Friday, August 17, 2012


A linedancer in Equiblues T-shirt shows some Americana... Photo (c) Ruth Ellen Gruber

By Ruth Ellen Gruber

Equiblues was one of the first European -- and the first French -- country western festivals I went to in 2004, when I first started following the scene. That first experience was tremendously eye-opening, a lot of fun, and introduced me to a lot of people and ideas -- and I'm sorry that it has taken me so long to get back here again.

Equiblues -- now in its 17th edition -- takes place outside the little town of St. Agreve, in the Ardeche area of south-central France. It is one of the rare examples of a country western festival that also includes a full-scale rodeo, as well as concerts (under a big, red-white-and-blue tent) and the so-called "western market" of booths and activities.

The rodeo was just about over for the day when I got there, but the long, late afternoon shadows made for some nice images:

Photo (c) Ruth Ellen Gruber

I've noted before that it was at Equiblues in 2004 that I saw and photographed -- but alas didn't buy -- the iconic "Heritage Authentic" T-shirt whose imagery (truck, Monument Valley, shaman, Native American chief, made in France label) encapsulates a lot of what the imaginary wild west is about.

I haven't run across this T-shirt design since, though it has long been my goal -- almost an obsession -- to find it and actually buy it. I looked through all the booths at Equiblues last night, but came up again empty.

Examining all the booths like that demonstrated how merchandise has change -- in fact, the changes in the Equiblues scene are what I have been noting.

It seems both "bigger" and "smaller". The Western market seems more crowded -- but less "western." More booths, but far fewer "western" booths -- and far far fewer western T-shirts, and much more generic kitsch and other "stuff." People didn't seem as "dressed up" western as before, either -- aside from ubiquitous hats and boots (including on my own feet).

Remarkably, there did not seem to be one booth where you could buy country music CDs or DVDs. There also seemed to be a lot less "Stars and Bars" confederate imagery -- and what was there seemed more decorative than, shall I say, ideological.

Photo (c) Ruth Ellen Gruber

I reconnected at Equiblues with Georges Carrier -- who recently announced he was stepping down as the director of the great Country Rendez-vous festival at Craponne. (See my blog post on this.)  George will be started a sort of agency as a middle man for bands and festivals -- he told me it will be a non-profit organization, just to help his friends and acquaintances make contact with each other and spread the music.

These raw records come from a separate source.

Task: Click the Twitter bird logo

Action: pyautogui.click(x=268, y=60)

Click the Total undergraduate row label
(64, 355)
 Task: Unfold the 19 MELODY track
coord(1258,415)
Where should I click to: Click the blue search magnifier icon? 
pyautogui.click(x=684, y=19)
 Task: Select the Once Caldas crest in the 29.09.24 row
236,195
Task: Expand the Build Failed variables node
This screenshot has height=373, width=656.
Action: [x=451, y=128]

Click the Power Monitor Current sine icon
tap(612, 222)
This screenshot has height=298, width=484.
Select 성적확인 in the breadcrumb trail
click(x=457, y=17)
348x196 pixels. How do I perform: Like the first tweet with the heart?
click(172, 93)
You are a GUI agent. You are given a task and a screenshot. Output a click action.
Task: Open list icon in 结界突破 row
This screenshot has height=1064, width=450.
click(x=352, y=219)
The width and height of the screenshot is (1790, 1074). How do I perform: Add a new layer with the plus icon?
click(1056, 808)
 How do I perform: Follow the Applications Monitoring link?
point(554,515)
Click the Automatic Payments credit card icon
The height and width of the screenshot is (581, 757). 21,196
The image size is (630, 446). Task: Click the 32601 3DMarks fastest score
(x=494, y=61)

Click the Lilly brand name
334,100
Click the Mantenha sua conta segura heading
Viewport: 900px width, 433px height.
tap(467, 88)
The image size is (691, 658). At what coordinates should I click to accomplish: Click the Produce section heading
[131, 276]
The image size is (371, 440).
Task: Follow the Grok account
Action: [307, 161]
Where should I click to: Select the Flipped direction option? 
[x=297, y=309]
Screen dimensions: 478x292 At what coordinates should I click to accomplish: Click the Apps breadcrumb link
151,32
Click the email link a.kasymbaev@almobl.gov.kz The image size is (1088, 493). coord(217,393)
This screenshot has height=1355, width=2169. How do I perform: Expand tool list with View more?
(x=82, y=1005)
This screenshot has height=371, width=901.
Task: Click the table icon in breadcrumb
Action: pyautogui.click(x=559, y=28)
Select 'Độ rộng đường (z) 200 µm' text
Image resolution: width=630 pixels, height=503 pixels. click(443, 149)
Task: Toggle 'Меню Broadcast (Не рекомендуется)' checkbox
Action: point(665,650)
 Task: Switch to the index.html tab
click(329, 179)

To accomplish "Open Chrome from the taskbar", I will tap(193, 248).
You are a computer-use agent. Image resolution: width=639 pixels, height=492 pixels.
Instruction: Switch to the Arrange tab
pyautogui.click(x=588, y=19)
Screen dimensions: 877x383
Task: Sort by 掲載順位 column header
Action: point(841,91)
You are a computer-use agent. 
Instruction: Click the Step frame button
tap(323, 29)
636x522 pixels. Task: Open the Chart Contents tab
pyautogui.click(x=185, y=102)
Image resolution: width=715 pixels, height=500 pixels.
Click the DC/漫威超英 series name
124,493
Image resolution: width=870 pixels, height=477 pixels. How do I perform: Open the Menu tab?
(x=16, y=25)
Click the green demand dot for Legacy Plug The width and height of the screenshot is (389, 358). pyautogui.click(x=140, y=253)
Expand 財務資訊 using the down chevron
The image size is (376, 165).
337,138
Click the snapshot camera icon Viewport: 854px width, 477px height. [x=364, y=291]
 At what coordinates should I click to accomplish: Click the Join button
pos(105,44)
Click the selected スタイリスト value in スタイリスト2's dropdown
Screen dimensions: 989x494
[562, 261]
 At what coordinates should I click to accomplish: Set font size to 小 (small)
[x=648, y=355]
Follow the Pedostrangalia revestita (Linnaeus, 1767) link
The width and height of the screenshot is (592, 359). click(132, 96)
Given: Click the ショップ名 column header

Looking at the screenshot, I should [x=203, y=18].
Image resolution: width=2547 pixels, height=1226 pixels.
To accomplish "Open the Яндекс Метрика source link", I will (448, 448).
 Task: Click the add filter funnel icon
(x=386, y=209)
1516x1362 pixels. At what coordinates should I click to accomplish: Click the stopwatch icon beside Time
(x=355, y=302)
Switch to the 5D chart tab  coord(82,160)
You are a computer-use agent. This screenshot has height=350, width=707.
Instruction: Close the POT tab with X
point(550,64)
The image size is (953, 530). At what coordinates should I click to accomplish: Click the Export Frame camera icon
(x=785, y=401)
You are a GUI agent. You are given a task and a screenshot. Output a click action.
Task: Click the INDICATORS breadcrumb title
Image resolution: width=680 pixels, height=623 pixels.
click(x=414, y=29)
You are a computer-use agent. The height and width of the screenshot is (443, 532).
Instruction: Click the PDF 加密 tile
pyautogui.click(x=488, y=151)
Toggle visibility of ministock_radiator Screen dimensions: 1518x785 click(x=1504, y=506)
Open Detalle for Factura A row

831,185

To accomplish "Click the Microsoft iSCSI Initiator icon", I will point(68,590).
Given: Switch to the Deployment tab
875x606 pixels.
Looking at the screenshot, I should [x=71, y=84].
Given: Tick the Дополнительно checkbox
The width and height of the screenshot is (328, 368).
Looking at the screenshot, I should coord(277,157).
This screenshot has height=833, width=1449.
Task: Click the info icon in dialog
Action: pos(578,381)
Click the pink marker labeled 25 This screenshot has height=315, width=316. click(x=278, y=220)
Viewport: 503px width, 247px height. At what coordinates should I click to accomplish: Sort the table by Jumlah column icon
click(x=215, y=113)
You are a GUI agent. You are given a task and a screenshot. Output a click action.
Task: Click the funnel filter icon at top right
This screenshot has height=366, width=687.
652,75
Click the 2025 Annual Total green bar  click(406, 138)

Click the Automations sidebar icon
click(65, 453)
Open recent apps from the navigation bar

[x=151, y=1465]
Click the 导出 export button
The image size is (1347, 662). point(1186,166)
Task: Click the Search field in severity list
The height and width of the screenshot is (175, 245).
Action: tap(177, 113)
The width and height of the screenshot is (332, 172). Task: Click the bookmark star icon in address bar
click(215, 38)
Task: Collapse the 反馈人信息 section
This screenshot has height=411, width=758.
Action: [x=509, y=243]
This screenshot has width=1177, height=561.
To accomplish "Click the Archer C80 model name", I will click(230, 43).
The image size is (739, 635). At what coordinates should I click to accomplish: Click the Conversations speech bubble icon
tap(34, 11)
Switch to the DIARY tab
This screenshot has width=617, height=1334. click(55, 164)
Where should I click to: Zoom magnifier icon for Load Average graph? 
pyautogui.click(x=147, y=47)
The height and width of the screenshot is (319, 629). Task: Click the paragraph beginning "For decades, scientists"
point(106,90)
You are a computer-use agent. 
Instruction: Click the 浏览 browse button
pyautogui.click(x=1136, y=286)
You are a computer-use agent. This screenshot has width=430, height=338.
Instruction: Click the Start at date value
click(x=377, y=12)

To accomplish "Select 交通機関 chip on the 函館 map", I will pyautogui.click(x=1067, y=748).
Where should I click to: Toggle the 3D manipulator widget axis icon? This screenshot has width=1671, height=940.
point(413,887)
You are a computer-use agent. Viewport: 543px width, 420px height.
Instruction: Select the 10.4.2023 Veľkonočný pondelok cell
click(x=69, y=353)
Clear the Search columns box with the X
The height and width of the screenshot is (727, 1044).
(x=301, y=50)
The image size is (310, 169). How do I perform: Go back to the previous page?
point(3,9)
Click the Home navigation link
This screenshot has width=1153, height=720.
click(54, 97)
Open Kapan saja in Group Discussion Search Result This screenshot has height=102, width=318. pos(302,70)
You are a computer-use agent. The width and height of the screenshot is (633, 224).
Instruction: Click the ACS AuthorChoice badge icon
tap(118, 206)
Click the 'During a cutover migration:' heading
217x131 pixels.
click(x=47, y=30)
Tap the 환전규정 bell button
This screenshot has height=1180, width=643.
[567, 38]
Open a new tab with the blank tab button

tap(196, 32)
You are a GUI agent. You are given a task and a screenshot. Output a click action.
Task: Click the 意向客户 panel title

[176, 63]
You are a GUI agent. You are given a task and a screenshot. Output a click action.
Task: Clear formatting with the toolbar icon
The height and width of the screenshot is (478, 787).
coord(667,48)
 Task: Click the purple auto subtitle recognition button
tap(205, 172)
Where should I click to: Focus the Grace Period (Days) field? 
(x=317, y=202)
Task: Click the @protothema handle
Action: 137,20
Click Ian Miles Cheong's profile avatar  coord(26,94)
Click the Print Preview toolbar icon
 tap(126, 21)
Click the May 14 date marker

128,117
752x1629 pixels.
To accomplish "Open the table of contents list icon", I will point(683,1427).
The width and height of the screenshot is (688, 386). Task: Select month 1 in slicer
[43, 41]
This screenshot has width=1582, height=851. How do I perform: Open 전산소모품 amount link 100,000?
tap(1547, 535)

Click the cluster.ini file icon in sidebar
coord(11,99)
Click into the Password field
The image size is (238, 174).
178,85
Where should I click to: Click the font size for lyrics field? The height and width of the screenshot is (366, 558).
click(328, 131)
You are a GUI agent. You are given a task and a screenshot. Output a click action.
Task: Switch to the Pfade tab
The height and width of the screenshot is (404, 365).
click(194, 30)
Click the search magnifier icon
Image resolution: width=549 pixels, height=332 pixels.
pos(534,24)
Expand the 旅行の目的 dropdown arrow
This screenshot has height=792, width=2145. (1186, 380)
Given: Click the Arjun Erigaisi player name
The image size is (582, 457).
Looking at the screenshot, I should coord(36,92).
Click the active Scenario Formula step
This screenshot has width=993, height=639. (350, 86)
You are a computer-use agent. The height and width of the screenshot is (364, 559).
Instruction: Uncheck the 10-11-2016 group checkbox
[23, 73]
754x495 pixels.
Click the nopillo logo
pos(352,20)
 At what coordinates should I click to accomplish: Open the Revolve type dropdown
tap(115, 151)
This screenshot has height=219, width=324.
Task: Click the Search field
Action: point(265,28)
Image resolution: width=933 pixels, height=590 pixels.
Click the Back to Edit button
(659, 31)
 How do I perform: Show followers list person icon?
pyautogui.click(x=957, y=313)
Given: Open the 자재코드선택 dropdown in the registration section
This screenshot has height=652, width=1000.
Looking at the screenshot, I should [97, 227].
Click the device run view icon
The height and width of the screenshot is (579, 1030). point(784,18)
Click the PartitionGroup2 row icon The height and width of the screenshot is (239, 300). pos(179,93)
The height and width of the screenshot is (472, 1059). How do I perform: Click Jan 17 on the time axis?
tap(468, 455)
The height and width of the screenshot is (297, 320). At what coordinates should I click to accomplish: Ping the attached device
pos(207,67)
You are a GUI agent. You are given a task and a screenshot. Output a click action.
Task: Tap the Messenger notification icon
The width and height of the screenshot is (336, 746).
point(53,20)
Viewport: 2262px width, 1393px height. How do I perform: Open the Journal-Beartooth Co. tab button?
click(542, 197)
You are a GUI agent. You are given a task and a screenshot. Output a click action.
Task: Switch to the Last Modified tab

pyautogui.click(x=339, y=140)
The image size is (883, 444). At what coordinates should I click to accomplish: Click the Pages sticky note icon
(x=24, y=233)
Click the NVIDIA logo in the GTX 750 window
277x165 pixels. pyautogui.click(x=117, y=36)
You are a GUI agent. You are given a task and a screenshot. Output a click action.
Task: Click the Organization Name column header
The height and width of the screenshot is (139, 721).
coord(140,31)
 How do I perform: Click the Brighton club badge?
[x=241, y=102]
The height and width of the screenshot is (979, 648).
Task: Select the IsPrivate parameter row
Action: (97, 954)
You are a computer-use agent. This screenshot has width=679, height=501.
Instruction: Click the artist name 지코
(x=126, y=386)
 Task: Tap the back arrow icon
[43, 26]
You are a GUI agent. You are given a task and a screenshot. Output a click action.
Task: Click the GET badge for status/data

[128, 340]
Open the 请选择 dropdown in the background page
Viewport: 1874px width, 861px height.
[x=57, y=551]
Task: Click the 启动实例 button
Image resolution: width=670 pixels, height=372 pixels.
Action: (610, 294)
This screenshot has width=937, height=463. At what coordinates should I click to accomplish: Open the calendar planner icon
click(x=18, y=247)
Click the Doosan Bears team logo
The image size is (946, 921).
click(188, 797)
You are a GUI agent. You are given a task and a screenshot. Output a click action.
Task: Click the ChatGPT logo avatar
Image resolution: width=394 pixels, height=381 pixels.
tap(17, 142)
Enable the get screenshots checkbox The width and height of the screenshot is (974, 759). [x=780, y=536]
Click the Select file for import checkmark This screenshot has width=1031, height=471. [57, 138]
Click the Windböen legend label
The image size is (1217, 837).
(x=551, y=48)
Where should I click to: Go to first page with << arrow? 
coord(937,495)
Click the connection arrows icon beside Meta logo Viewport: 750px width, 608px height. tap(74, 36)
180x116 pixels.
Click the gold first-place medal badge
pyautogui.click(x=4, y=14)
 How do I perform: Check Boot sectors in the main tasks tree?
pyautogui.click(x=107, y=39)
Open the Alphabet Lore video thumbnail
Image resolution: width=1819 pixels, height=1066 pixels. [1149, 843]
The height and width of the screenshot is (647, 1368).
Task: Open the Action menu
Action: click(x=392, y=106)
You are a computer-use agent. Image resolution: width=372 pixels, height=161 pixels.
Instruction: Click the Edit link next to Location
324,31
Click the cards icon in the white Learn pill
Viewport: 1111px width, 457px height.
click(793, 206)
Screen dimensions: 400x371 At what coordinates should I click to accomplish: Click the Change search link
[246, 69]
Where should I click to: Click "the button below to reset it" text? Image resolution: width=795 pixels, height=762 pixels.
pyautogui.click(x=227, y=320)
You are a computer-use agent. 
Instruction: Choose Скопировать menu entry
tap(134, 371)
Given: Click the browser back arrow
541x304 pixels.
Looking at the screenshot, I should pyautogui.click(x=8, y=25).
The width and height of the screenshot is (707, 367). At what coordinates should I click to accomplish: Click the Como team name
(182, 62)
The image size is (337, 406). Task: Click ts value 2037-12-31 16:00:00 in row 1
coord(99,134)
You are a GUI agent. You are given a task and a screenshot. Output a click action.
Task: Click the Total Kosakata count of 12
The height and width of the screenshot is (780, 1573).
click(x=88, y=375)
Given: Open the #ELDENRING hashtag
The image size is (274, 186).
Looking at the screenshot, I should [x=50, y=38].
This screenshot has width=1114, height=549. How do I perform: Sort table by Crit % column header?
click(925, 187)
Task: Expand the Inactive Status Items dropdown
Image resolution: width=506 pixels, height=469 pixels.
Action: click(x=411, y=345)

I also reconnected at Equiblues last night with Didier Cere, a French rocker and biker with heavily tattooed arms, whom I met at Equiblues the first time round and haven't seen since (though we're friends on Facebook). His southern rock band, the Bootleggers (pronounced here Boot-laigg-AIRS) opened the more than 3-hour concert under the tent with a with a rousing set.

Didier Cere onstage, framed by the cowboy hats of the crowd.

Georges Carrier and Didier Cere at the DC sales table during the concert. Photo (c) Ruth Ellen Gruber

The other acts were the American singer-songwriter Brennan Leigh and Canadian Dean Brody.

Philppe Lafont looks on as Brennan Leigh signs CDs

1 comment:

Oscar Case said...

looks mighty entertaining!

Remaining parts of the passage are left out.